No, not the personal allowance. 50% of the married couple’s allowance can be transferred, or the balance of any unused married couple’s allowance. The blind person’s allowance is also transferable between spouses.

E Is attendance allowance taxable?

No, it isn’t.

E Are Pension Credits taxable?

No, they are not taxable

E Am I entitled to MCA?

Yes, if you or your wife were born before 6 April 1935 and you were married before 6 April 2000

E I am retired but not yet 65, can I claim age Allowance?

No, the allowance is only available in the tax year in which you become 65 and beyond. The entitlement to the allowance is based on age, not personal circumstance, unless your income exceeds 07/08 £20900, 08/09 £21800 when it is reduced by £1 for every £2 of income over the threshold until the allowance is equal to the basic personal allowance, 07/08 £5225, 08/09 £6035.

E How much can I give away each year?

You can give a total of £3000 without any Inheritance Tax implications, in addition £5000 if it is a wedding present to a child, £2500 to a grandchild getting married or £1000 to any other person on their marriage.

If you did not use the £3000 exemption the previous year it can be aggregated with the current year.
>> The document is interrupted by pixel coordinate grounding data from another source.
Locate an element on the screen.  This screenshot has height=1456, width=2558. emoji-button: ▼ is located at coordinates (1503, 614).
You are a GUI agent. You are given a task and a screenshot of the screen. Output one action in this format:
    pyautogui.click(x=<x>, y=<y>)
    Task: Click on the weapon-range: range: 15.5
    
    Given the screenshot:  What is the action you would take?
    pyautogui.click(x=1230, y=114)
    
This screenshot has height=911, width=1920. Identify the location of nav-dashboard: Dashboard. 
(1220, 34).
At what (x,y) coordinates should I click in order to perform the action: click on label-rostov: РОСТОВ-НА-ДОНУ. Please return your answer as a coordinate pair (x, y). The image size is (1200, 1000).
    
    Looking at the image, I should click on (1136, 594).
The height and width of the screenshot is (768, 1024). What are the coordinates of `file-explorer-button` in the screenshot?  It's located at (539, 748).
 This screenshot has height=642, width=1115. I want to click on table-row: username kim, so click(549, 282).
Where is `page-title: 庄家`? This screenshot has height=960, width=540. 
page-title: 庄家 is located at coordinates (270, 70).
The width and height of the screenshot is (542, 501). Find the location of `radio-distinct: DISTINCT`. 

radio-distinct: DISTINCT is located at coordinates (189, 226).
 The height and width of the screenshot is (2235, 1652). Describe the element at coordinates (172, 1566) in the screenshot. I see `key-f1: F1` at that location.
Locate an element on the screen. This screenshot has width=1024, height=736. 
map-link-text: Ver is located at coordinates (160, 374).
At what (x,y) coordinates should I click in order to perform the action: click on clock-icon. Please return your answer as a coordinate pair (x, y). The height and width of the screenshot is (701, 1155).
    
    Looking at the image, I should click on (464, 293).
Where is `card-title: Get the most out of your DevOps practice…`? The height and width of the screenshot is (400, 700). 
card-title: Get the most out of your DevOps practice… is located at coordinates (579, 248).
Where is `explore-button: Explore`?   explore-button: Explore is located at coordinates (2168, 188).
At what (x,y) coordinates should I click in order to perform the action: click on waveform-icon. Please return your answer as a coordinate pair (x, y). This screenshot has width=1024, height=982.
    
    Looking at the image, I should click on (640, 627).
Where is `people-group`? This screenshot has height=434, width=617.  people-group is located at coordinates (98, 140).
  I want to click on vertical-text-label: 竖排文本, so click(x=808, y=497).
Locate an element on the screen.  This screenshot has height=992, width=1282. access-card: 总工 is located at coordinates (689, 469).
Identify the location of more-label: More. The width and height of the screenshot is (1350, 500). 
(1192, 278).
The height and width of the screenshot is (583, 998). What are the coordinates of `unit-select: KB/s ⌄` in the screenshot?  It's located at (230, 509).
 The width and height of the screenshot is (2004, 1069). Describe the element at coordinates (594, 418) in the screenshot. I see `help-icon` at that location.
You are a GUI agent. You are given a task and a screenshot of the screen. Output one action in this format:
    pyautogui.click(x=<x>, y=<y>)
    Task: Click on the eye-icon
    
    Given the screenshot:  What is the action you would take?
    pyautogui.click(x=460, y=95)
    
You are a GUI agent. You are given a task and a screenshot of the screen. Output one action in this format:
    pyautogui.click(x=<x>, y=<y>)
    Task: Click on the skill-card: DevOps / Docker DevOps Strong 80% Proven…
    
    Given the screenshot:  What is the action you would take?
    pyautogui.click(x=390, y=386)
This only applies for one year so £6000 is the maximum.

Apart from this you may give as many small gifts as you wish, provided they do not total more than £250 per person

Also, you may give larger sums than all those mentioned above but you would need to survive 7 years from the date of the gift for it not to be included in the calculation of your estate.

E If I sell my house do I have to pay Capital Gains Tax?

If your house is your home and you have always lived in it, then you do not have to pay Capital Gains Tax.

E Can I give my house to my children and continue to live in it and avoid inheritance tax?

Basically, no. It is possible if you pay a full market rent for your home but then your children are taxable on the rent received. There are very complicated schemes around to avoid inheritance tax on the family home but you should consult a tax specialist and a solicitor before embarking on them.

E Why have I received a tax return?

The HMRC issue returns to people who have untaxed sources of income. This may be your state pension as it cannot be taxed at source, see question 1. However, if you are in doubt as to why it has been issued, phone your tax office or, if your household income is below £15000, ring the TaxHelp for Older People helpline 0845 601 3321 or 01308 488066.